I am Number 4 illustre le cas d’un jeune extraterrestre (Numéro 4 - John) exilé sur Terre et doté d'une force peu commune mais flanqué d’un protecteur rigide voyant d’un mauvais œil les désirs d’émancipation de son « fils » qui décide d’aller à l’école. Passé une ouverture plutôt intrigante montrant des autres « numéros » qui se font massacrer - on se demande quand même encore pourquoi les méchants doivent éliminer les aliens exilés dans l’ordre chronologique -, le film ralentit pour peindre la faune typique d’un lycée de l’Ohio. John l’alien est plutôt joli garçon, craque pour la fille timide mais mignonne, devient pote avec le geek de service et se met à dos les gros durs sportifs du bahut. Classique. Il faut ensuite attendre la dernière demi-heure du film pour finalement apercevoir des effets spéciaux et des combats entre natifs, ainsi que les charmantes bébêtes originaires de la planète.

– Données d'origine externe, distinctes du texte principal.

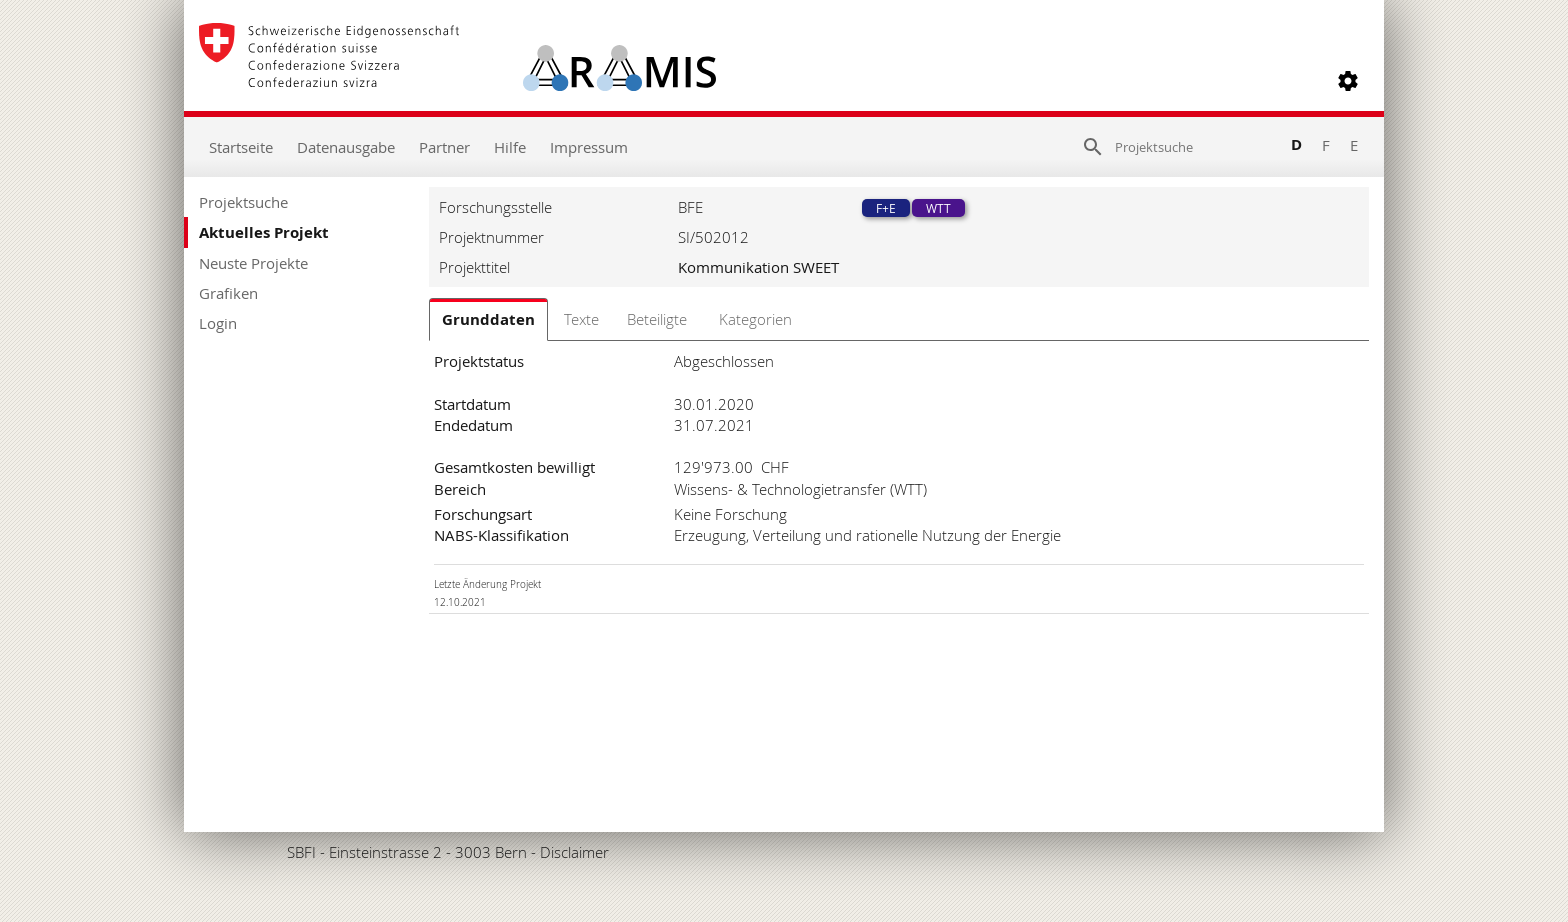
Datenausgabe (346, 147)
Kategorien (755, 319)
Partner (444, 147)
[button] (1348, 81)
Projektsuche (243, 202)
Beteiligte (657, 319)
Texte (581, 319)
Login (218, 323)
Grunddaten (488, 319)
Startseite (241, 147)
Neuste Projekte (253, 263)
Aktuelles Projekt (264, 232)
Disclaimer (574, 852)
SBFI (301, 852)
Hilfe (510, 147)
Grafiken (228, 293)
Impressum (589, 147)
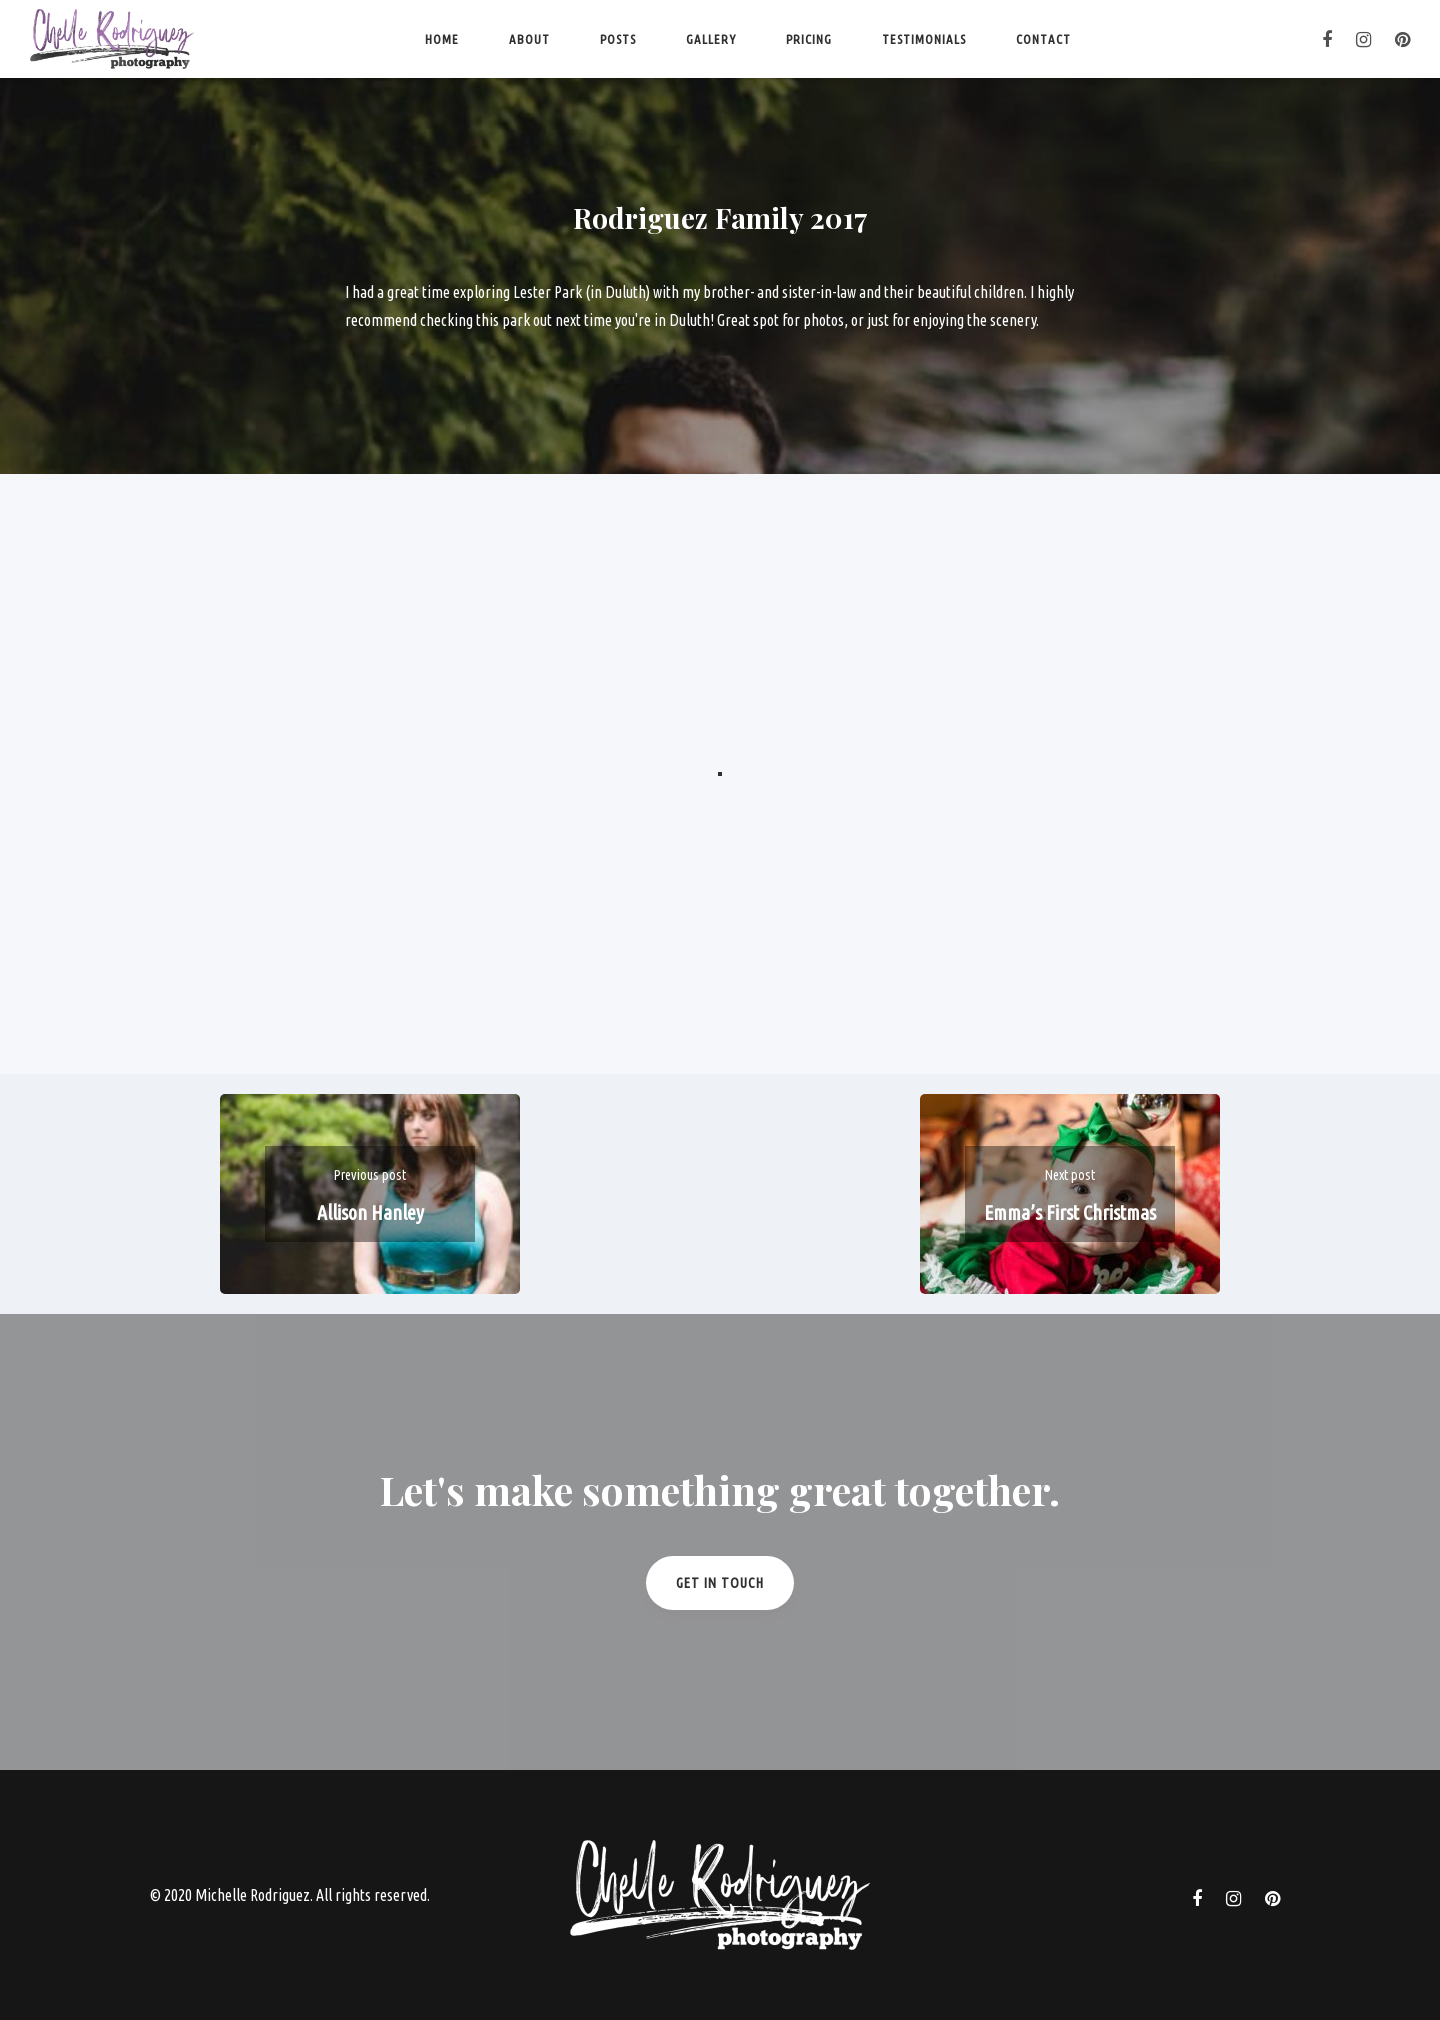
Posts (618, 39)
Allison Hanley (370, 1212)
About (529, 39)
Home (442, 39)
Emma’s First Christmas (1070, 1212)
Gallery (711, 39)
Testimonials (924, 39)
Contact (1043, 39)
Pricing (809, 39)
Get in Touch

L’esthétique semble néanmoins plutôt travaillée, sans être franchement innovatrice; on se croirait un peu dans un épisode de Smallville avec un budget qui aurait quadruplé. Les effets spéciaux sont honnêtes et on s’ennuie moins que dans d’autres bleuettes convenues. Dianna Agron (pompom girl de Glee) et Alex Pettyfer font un couple de blondinets lisse et convenu. L’avenir dira si le public les suivra.